Andy vs. Jeff- Which Way is Biblical?
“Now we know that whatever the Law says, it speaks to those who are under the Law, so that every mouth may be closed and all the world may become accountable to God; because by the works of the Law no flesh will be justified in His sight; for through the Law comes the knowledge of sin.” –Romans 3:19-20 (NASB)
Here’s some quick background on this video: Andy Stanley has released a new book and in it he argues for a particular form of evangelism. The evangelistic method he argues for focuses on proving the resurrection of Christ rather than defending God’s Word. Jeff Durbin has publicly critiqued this approach. This is what prompted this debate between these two men.
In fairness to Andy Stanley, a lot of the negative press he has received has been inaccurate. He’s been accused of abandoning the authority of the Old Testament, and essentially being a modern day reviver of Marcionism (a condemned heresy wherein the Old and New Testament were viewed as being about different, warring Gods). It’s understandable why so many people have accused him of this heresy as there are many soundbites of his preaching that lends credence to this idea. However, in this video, he flatly denies that this is his viewpoint.
Instead, what Stanley is arguing is that the Old Testament poses several practical evangelistic hurdles. He argues that clearing those hurdles is unnecessary, saying that the event of the resurrection of Christ (not the Bible) is the foundation of the Christian faith.
In other words, if someone in an evangelistic encounter were to say “Do you really believe a disobedient child should be stoned to death?” Someone using Stanley’s approach would likely respond, “Of course not, but here’s why I still believe in Jesus Christ…” Then the Stanley evangelist would go on to make a case for the resurrection.
Durbin, however, argues that the Bible (not any one event within) is the foundation faith. In this view, it is Scripture that the Holy Spirit uses to lead a heart to a point of repentance. So, if someone were to bring up a challenge using Scripture, then that challenge is responded to in a way that upholds the inerrancy of Scripture.
To put this in other words, if that same person in an evangelistic encounter said “Do you really believe a disobedient child should be stoned to death?”, then the Durbin leaning evangelist would respond with “Sounds like you’re referring to Deuteronomy 21:18-21…” Then the Durbin evangelist would go on to point out that this passage is part of the Holiness Code (it’s repeated in Leviticus 20:9) and has to do with the preservation of a perfect nation. Today, it is useful in showing us how serious sin is in the sight of a just and loving God. Then, this evangelist would preach the message of the Cross.

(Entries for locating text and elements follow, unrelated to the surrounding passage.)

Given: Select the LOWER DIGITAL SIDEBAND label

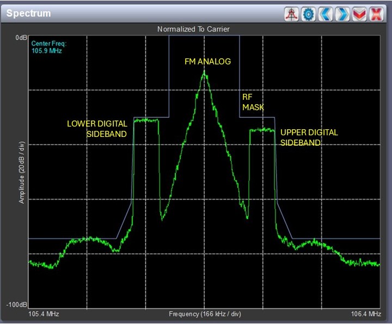Looking at the screenshot, I should [x=97, y=128].

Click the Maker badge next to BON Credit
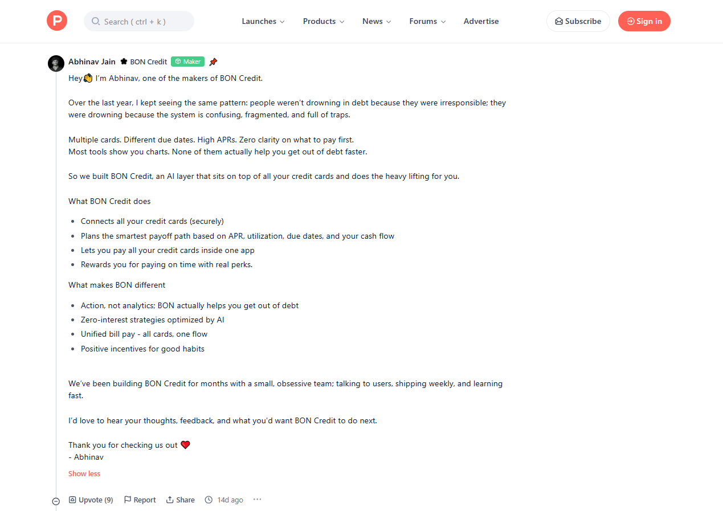pyautogui.click(x=187, y=62)
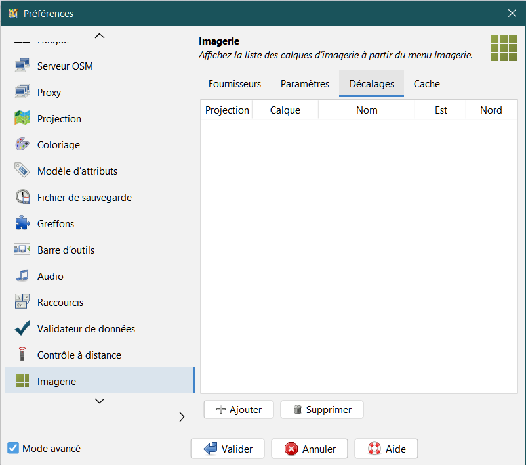Click the Coloriage palette icon
Screen dimensions: 526x465
22,144
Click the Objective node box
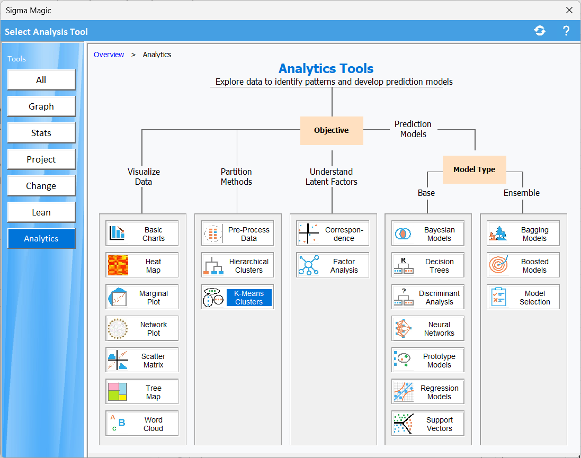 click(332, 130)
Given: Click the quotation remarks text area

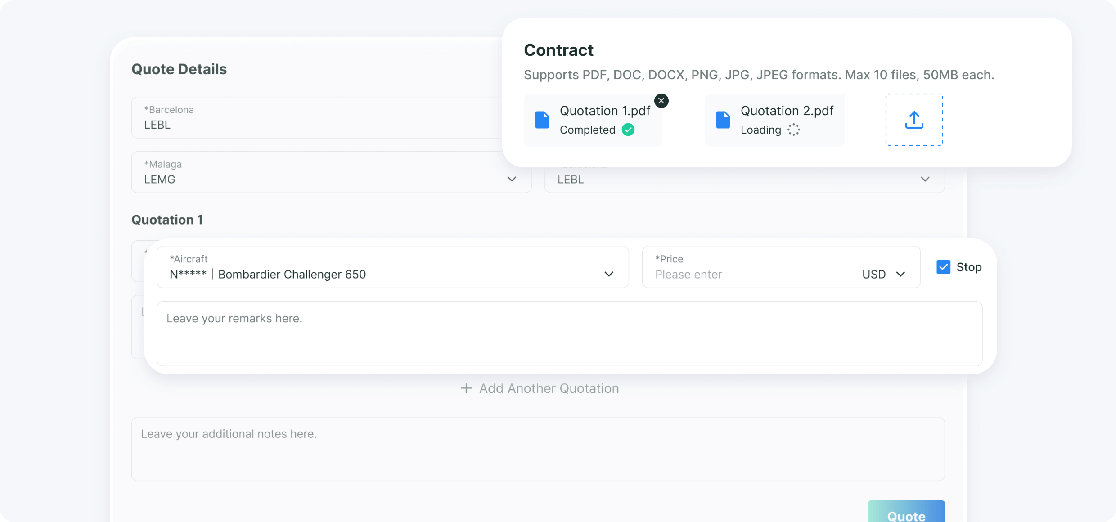Looking at the screenshot, I should [x=569, y=333].
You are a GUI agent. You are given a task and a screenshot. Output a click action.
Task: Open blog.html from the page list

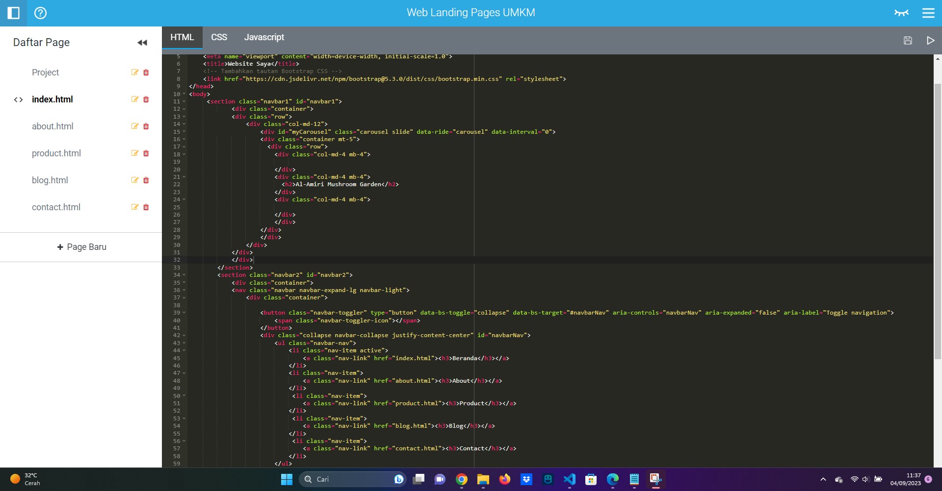(50, 180)
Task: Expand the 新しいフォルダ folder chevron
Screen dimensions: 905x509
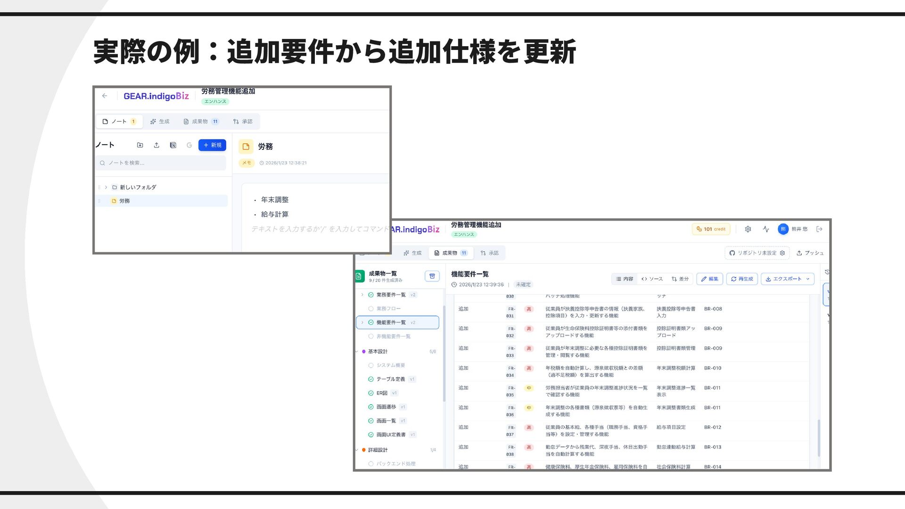Action: click(106, 188)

Ultimately, a lot of the difference between Durbin and Stanley comes down to evidentialism and presuppositionalism.
Evidentialism views evangelism as being about evidence. The idea is that if a person is given enough evidence for God and the reality of Christ, then he or she will repent and believe. Presuppositionalism views evangelism as being about conversion. It begins with the recognition that we all use reasoning based upon certain things we assume (pre-suppose) to be true.
Presuppositionalism generally recognizes that it is the Law of God that is to be used to bring about a knowledge of sin, and it is this knowledge which the Holy Spirit uses for conversion/regeneration.
If you have been through any of our trainings offered as part of Mission Upstate, you likely know which side of the argument I come down on.
God’s Word is clear that “faith comes from hearing, and hearing by the word of Christ” (Romans 10:17, NASB). Specifically in 1 Corinthians 1:21 (NASB), Paul wrote “For since in the wisdom of God the world through its wisdom did not come to know God, God was well-pleased through the foolishness of the message preached to save those who believe.” The message preached in this passage is defined as “Christ crucified.”
What Paul is saying is that worldly wisdom will not save. Our goal in evangelism is to help this person recognize his/her need for a savior and then convey the Good News of Christ crucified. None of that makes any sense if we deny the Bible.
I have written many times about my views on evidentialism- it does have its place. However, I find that it’s most useful to equip those young in the faith that their faith may increase.
If we recognize that conversion is the work of the Holy Spirit, then we must seek to convert the lost in the means which the Holy Spirit has prescribed in His Word. This cannot be done by first denying His Word.
With all due respect to Andy Stanley and his new book (which is intentionally unnamed herein), the simple fact is that the method of evangelism he prescribes in this book is contrary to the Word of God and is not an effective tool for bearing fruit for the Kingdom.